PostgreSQL – Efficient SELECT for Array of Tuples

performancepostgresqlpostgresql-performance

Assume I have a table records with the following structure

  • id (unique int)
  • updated (timestamp)

I have an input_array with values [[id_1, timestamp_1], [id_4, timestamp_4], ...]. I'll refer to each element as tuple_1, tuple_4, etc.

I'm looking for the most efficient query (in PostgreSQL v11.2+) to select [id_1, id_4, ...] from records, but only where tuple_{n}.updated > row{n}.updated. Assume input_array may contains thousands of tuples, and records upwards of a million rows.

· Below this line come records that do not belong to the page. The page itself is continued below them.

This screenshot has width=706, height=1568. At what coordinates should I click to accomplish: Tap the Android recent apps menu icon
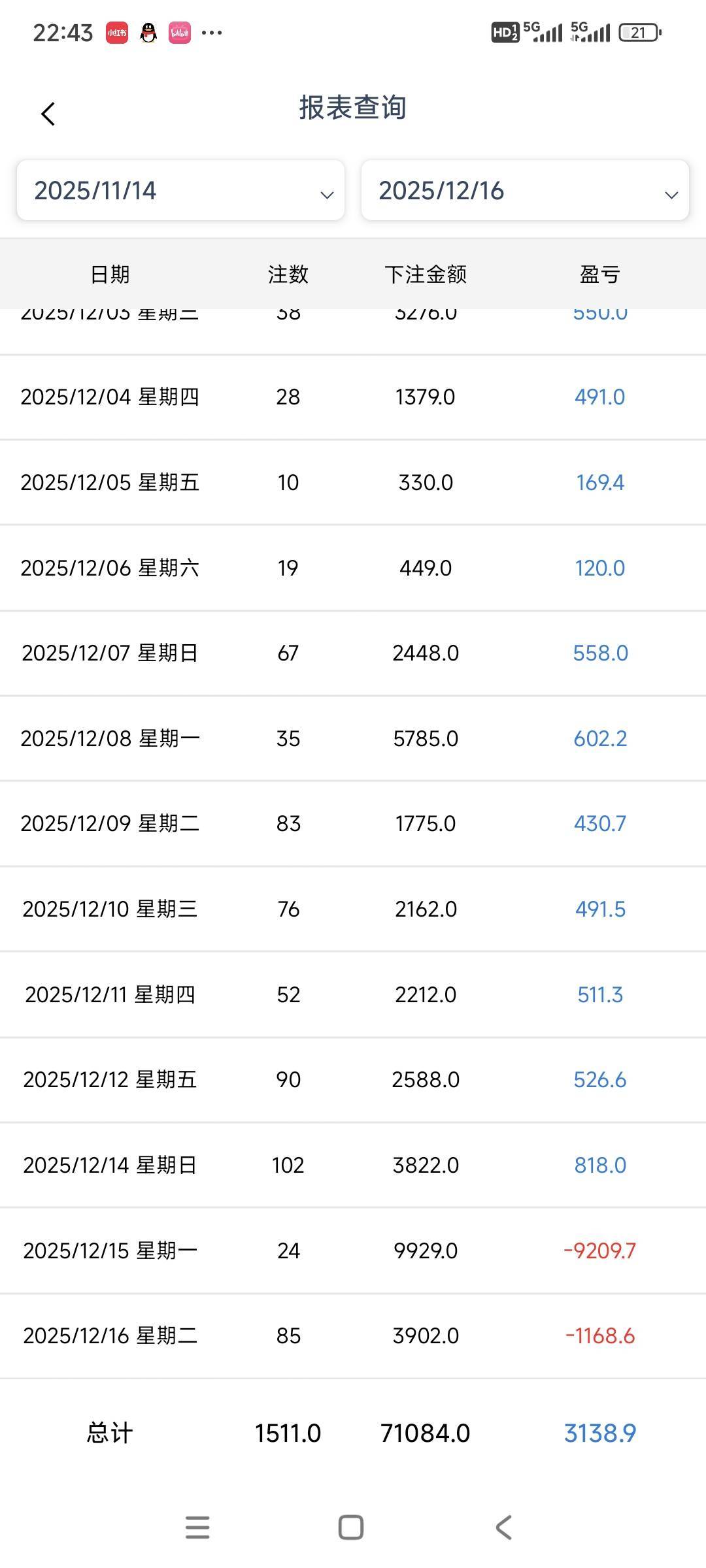coord(197,1527)
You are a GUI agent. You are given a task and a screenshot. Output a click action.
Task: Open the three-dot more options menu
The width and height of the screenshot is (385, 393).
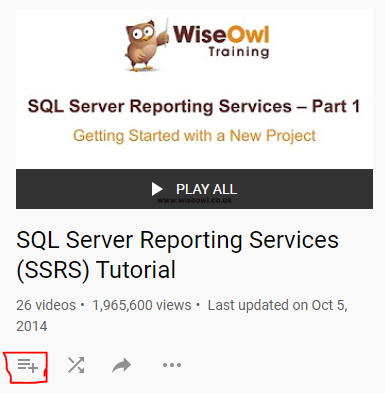(x=172, y=365)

I don't even know where to begin with this. Lateral join comes to mind, as does unnest, and where in, but everything I've tried so far fails miserably

Update I'm open to input_array being in any format (tuples, two separate arrays, whatever), and updated being an int

Best Answer

If you aren't fixed on the array input, you can use a tuple comparison.

select *
from records
where (id, updated) in ( (1, timestamp '2019-01-01 00:00:00'),
                         (2, timestamp '2019-01-02 00:00:00') )

That can make use of a regular btree index on (id, updated)

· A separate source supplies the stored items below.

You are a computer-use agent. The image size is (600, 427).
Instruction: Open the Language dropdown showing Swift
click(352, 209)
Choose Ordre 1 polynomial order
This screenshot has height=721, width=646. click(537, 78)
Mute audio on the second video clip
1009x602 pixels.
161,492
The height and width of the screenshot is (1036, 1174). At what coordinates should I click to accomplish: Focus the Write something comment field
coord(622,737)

Note that this uses = for both values and is equivalent to

where (id = 1 and updated = timestamp '2019-01-01 00:00:00')
   or (id = 2 and updated = timestamp '2019-01-02 00:00:00')

But you want to compare the timestamps using >. You can do that if you join against a values clause:

select r.*
from records r
  join (
    values 
       (1, timestamp '2019-01-01 00:00:00'),
       (2, timestamp '2019-01-02 00:00:00') 
  ) as t(id,upd) on  r.id = t.id
where r.updated > t.upd;

Online example: https://rextester.com/GGC83046